▸ **Work task**: Find how many lines below hold "Accounting", and give that number as the entire answer.

--

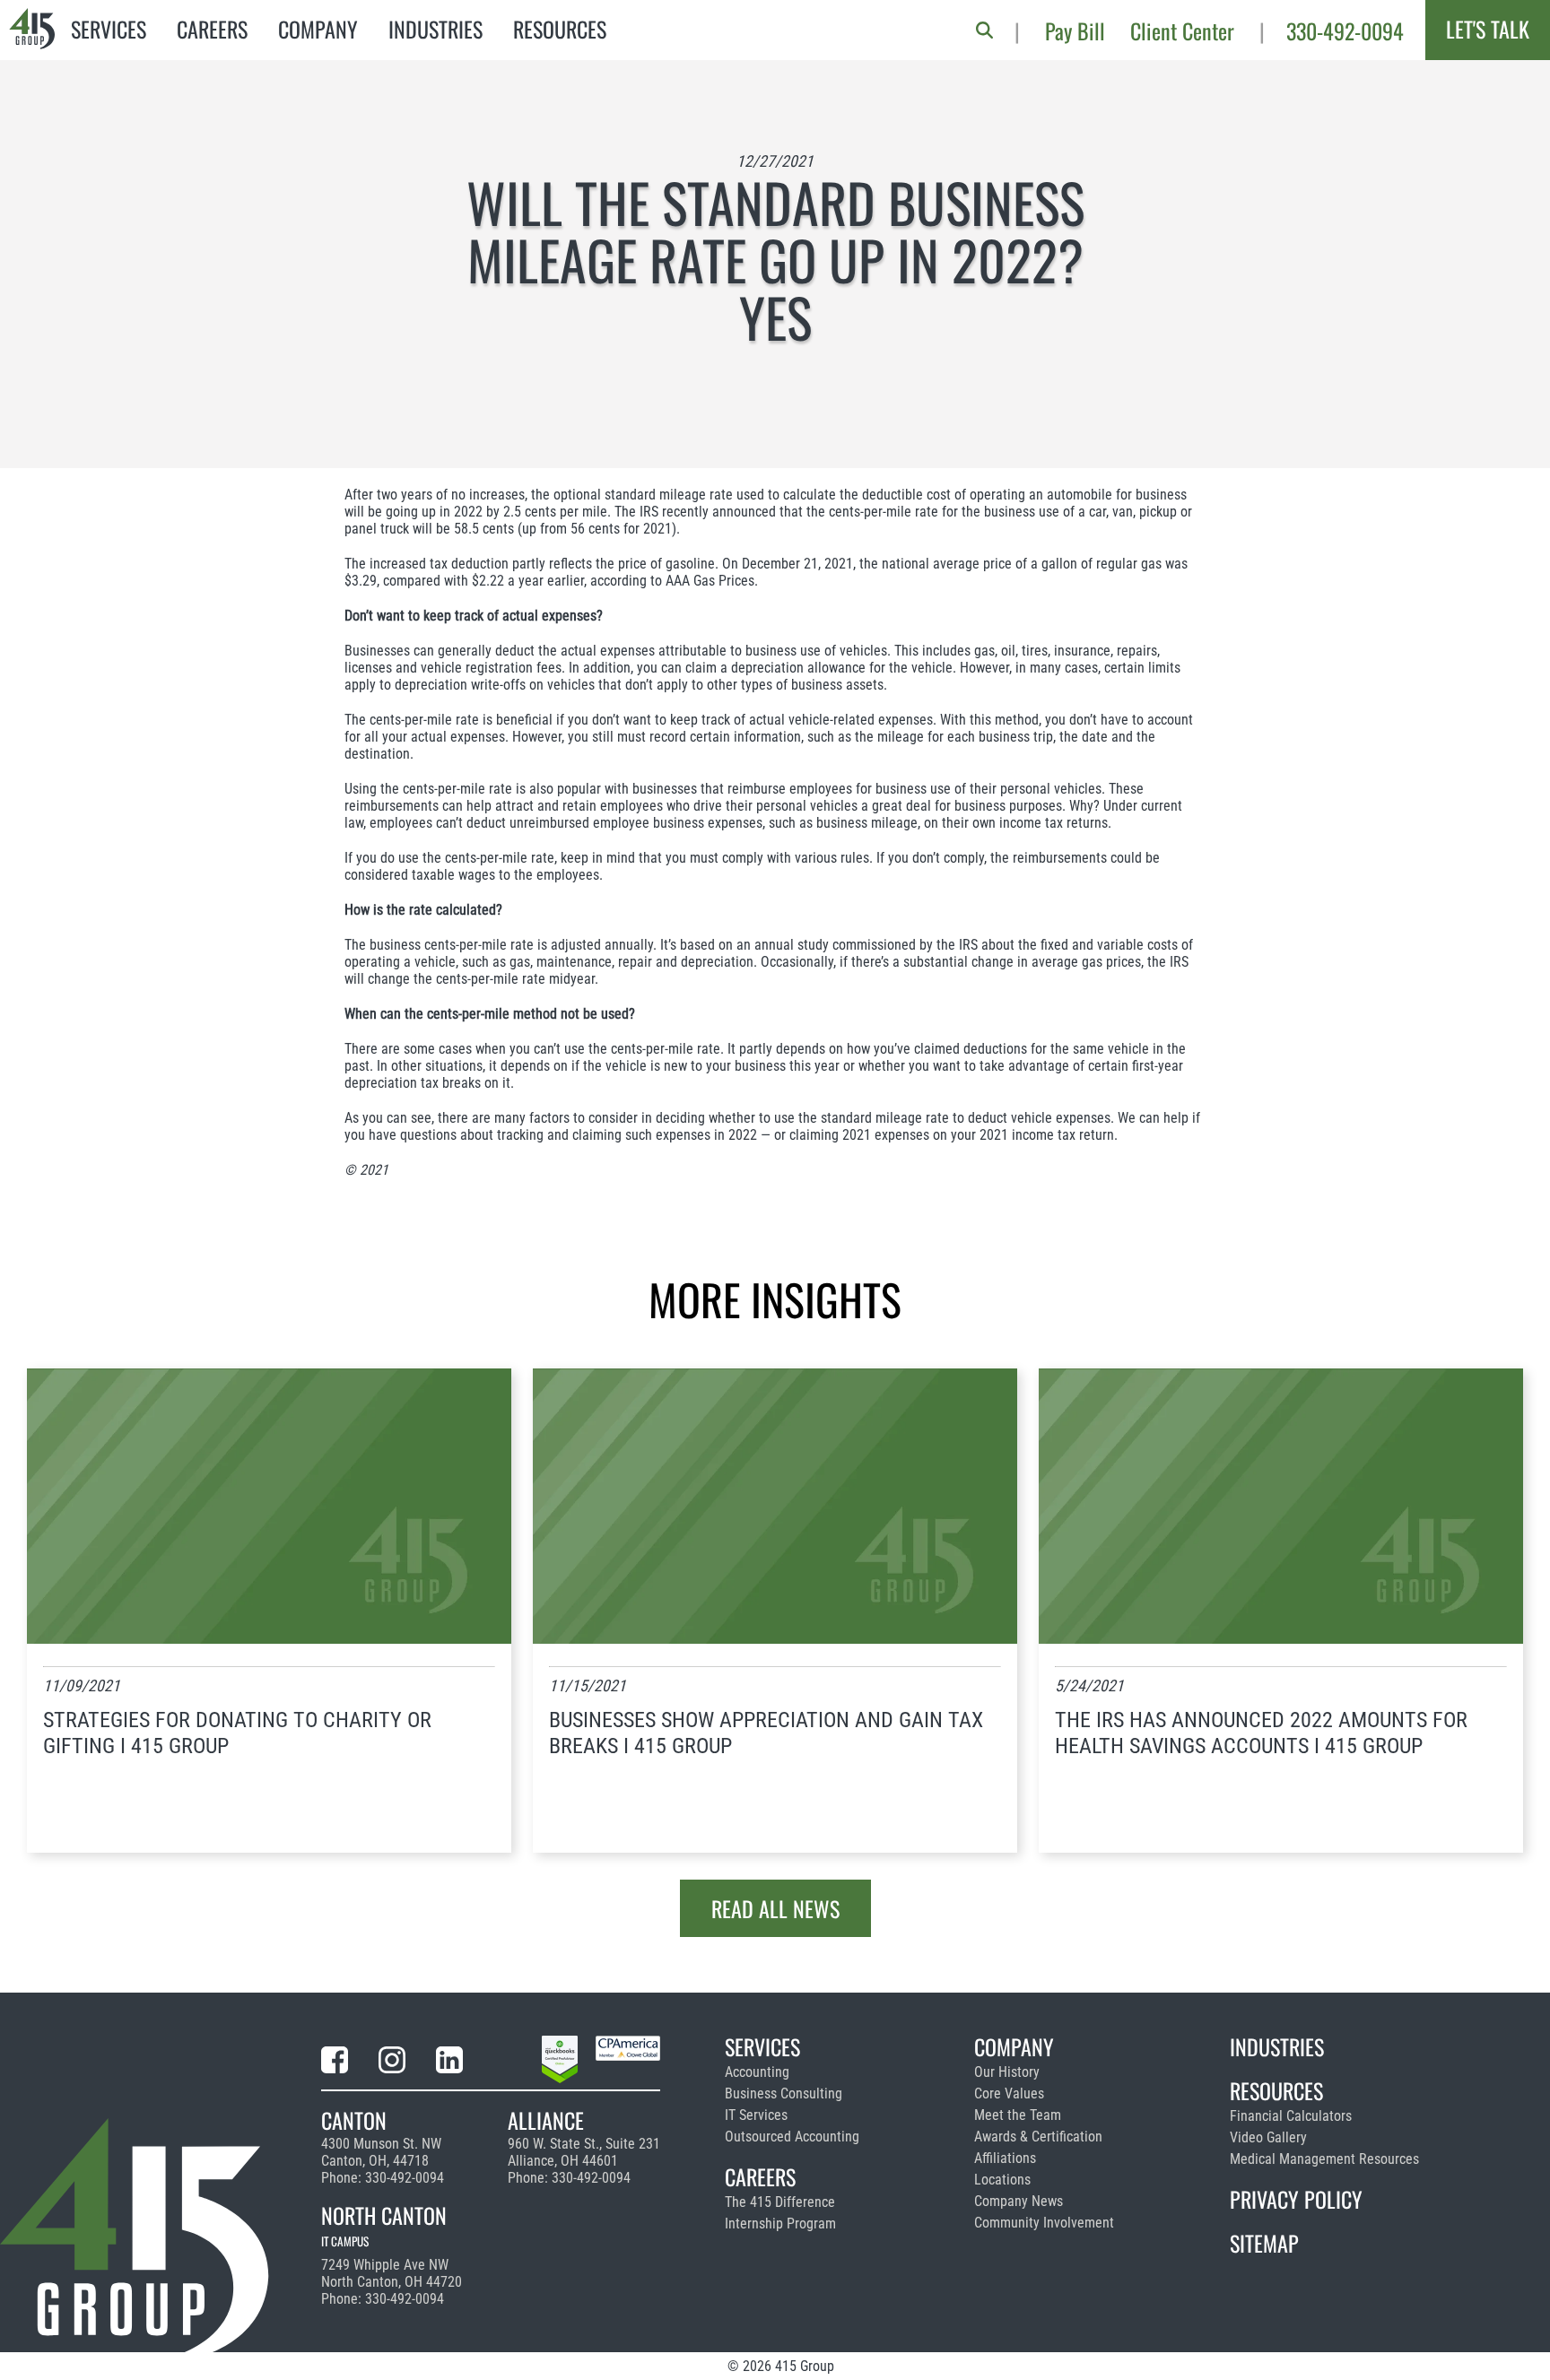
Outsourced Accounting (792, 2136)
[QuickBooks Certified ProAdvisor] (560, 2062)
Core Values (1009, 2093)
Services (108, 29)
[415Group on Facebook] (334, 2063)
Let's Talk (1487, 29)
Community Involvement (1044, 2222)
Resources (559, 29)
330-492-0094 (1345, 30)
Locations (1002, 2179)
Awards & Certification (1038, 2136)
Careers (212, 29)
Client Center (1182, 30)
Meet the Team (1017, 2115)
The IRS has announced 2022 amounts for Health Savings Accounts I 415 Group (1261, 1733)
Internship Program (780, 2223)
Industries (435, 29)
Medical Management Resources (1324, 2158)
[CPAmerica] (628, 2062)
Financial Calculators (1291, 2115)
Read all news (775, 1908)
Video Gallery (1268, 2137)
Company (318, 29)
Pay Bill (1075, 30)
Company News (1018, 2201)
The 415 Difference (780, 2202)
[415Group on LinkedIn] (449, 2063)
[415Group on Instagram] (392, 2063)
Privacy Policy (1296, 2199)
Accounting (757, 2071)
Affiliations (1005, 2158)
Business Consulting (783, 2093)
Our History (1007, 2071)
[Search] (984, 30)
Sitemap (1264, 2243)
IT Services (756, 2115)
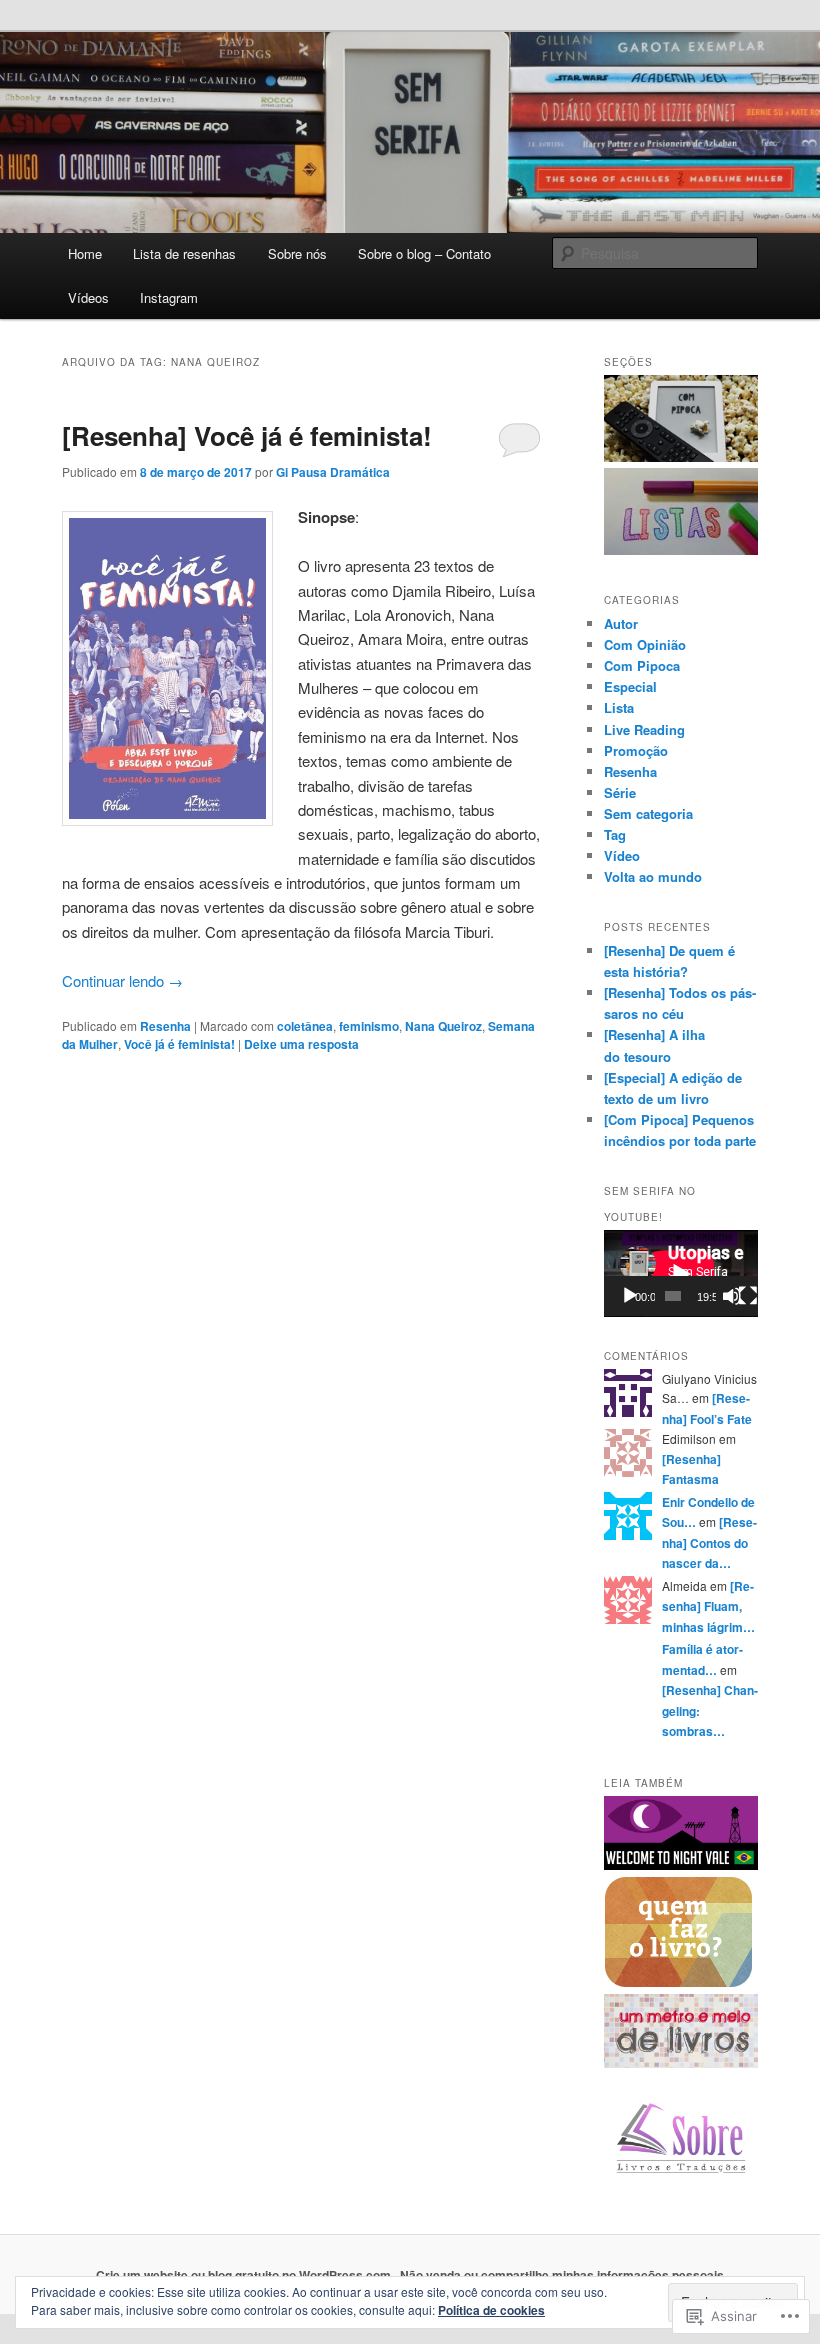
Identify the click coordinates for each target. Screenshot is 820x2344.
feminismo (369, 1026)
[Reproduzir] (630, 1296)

--

▸ **Answer box**: 2